I think where our research really complements each other is that we both translate data into understanding in the real world. Great tests of theory can get published in a journal and yield tenure, but if you’re trying to change the world, you have to translate that theory to a real environment of economic import.

Dialogo: How did you come to the approach you have to your field work?

List: If you look at the manner in which we do empirical work, it tends to be of three flavors. One flavor is lab experiments, the second is field experiments, the third is letting the world give you naturally occurring data and analyzing it. If you think about the knowledge production function, it’s clear that you need evidence from all three.

In my field, we’ve been doing lab work for a long time and we’ve been collecting naturally occurring data for a long time, but there are a lot of field experiments that we still need to do since they are quite new to economics. I think that the best bargain in economics is to do more field experiments, though we should continue doing all three as complementary producers of knowledge.
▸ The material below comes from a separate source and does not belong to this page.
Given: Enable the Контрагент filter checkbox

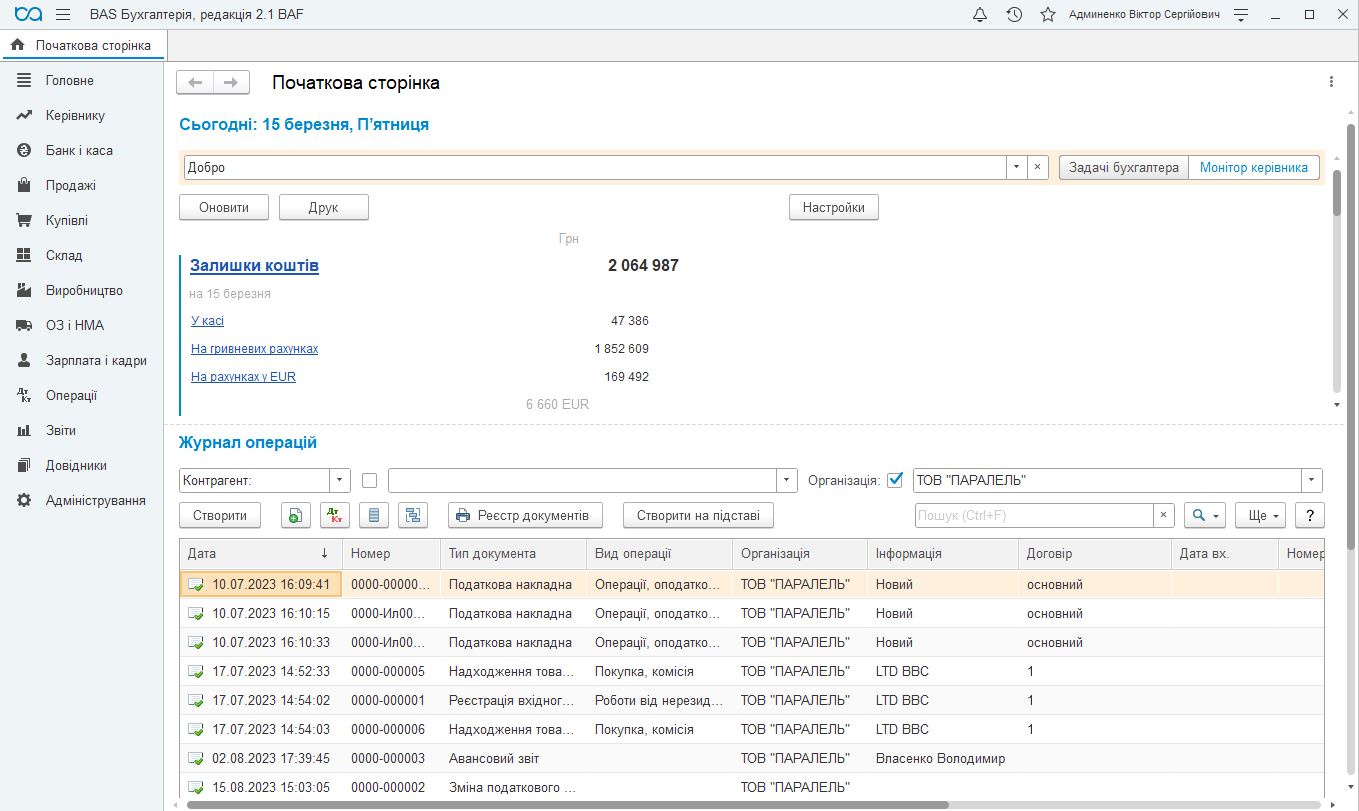Looking at the screenshot, I should tap(369, 480).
Keels: For me it is very intentional. There was a point when I realized that there wasn’t anything else I could contribute to this body of literature that would make a difference to the outcomes of the individuals we were studying. Being able to marginally increase our predictive ability wasn’t translating into being able to meaningfully do something about those factors at any level of scale. What is the point of producing all of this knowledge if we’re not affecting the participants of our studies?

I absolutely support academics who want to stay with their lab experiments because I need that work to be able to do the work that I do. For some, affecting the world is not their goal. It is the pursuit of understanding. But for the scientist working on a particular area of the brain who wants to have an effect in the world, they need to also think about who’s translating that knowledge into practice and policy.
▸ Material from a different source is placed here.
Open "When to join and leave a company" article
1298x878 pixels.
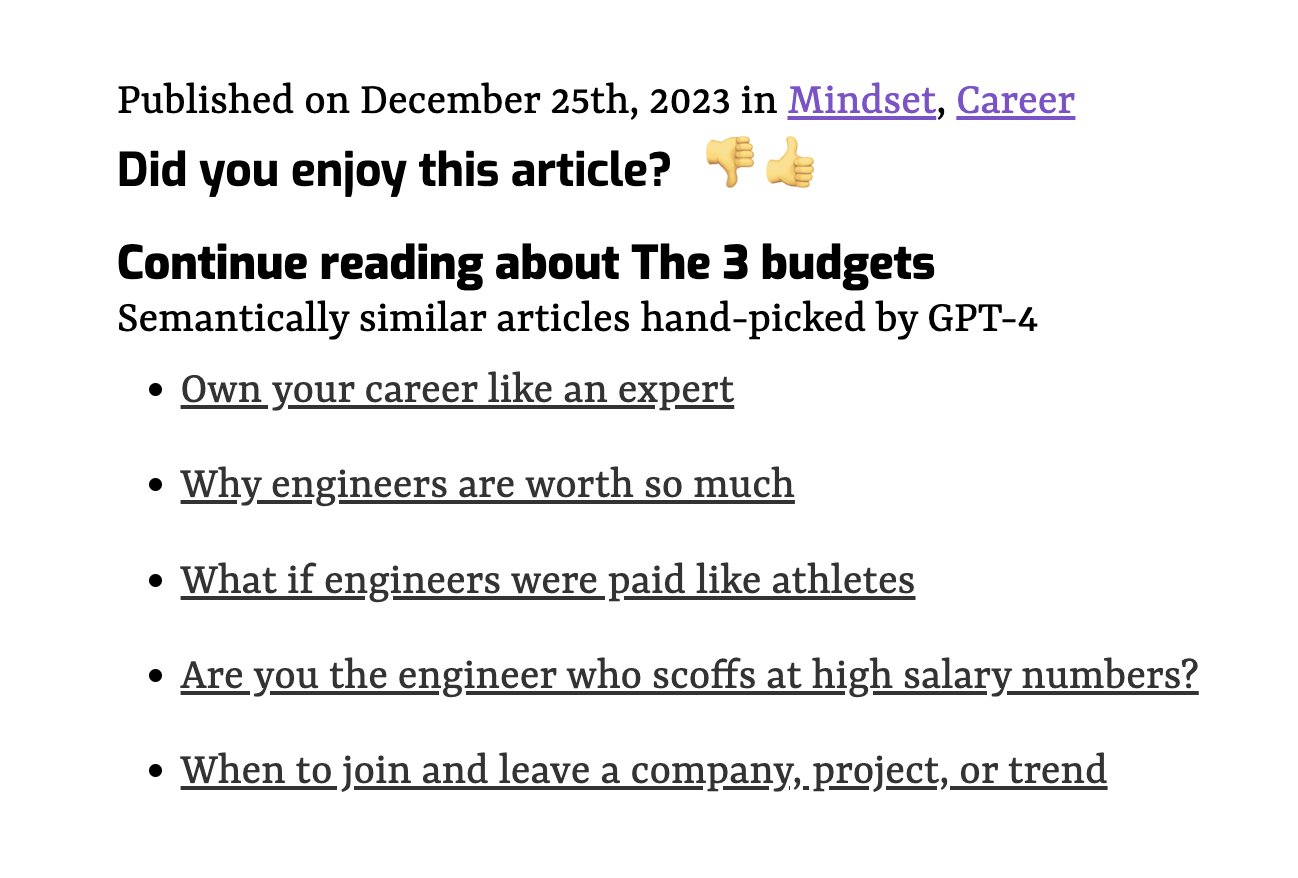[644, 771]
I think collaborations between those who work on the basic science and those who are trying to translate the science into the real world is what is great. If you want to come out of your lab, I think is fabulous, but I don’t think it’s necessary. The important thing is that all of these  researchers respect and value each other’s work and don’t prioritize one as being the true science, and the other being less so.

Dialogo: How has the culture of academia at University of Chicago supported your work?

List:  The beautiful thing about Chicago is that you can look to your right and find the smartest and best advocate to give you guidance; then you look to your left and find the smartest and best person ready to show you why you are going in the wrong direction. We take the criticism and the advocacy and wind it into a much better product in the end.

At the same time it is a place where everybody in the world wants to come and talk about their research, creating a natural audience who are willing to engage in intellectual discourse. That is always going to make your work better.  That is the University of Chicago:  a disciplined approach of combining theory with data to change the world.

 

Keels: The University of Chicago is also great for the intellectual freedom they give… If you want to step-off of traditional markers of academic success and identify your own path, you can do that here as long as you can be productive.